Gathering Information about a Graph by Counting Walks from a Single Vertex

TL;DR

This paper investigates how walk counts from a single vertex can uniquely identify a graph or distinguish vertices, revealing conditions under which vertices are decisive or ambivalent, with implications for graph isomorphism and canonical labeling.

Contribution

It establishes conditions for vertex decisiveness based on spectral properties and proves that walk counts for lengths up to 2n suffice for vertex identification, answering a question in chemical graph theory.

Findings

Ambivalent vertices exist in almost all trees.

Vertices in graphs with certain spectral properties are decisive.

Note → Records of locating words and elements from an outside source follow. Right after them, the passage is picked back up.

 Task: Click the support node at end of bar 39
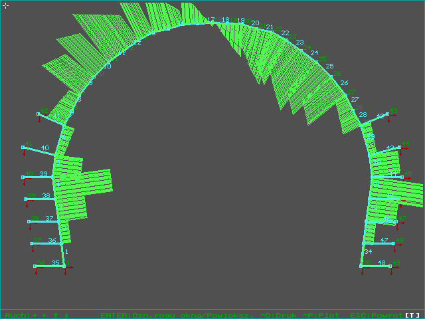(x=23, y=177)
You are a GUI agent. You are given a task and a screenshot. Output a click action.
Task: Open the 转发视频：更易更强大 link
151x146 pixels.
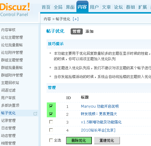[x=99, y=114]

Walk counts up to length 2n distinguish vertices in random graphs.

Abstract

We say that a vertex $v$ in a connected graph $G$ is decisive if the numbers of walks from $v$ of each length determine the graph $G$ rooted at $v$ up to isomorphism among all connected rooted graphs with the same number of vertices. On the other hand, $v$ is called ambivalent if it has the same walk counts as a vertex in a non-isomorphic connected graph with the same number of vertices as $G$. Using the classical constructions of cospectral trees, we first observe that ambivalent vertices exist in almost all trees. If a graph $G$ is determined by spectrum and its characteristic polynomial is irreducible, then we prove that all vertices of $G$ are decisive. Note that both assumptions are conjectured to be true for almost all graphs. Without using any assumption, we are able to prove that the vertices of a random graph are with high probability distinguishable from each other by the numbers of closed walks of length at most 4. As a consequence, the closed walk counts for lengths 2, 3, and 4 provide a canonical labeling of a random graph. Answering a question posed in chemical graph theory, we finally show that all walk counts for a vertex in an $n$-vertex graph are determined by the counts for the $2n$ shortest lengths, and the bound $2n$ is here asymptotically tight.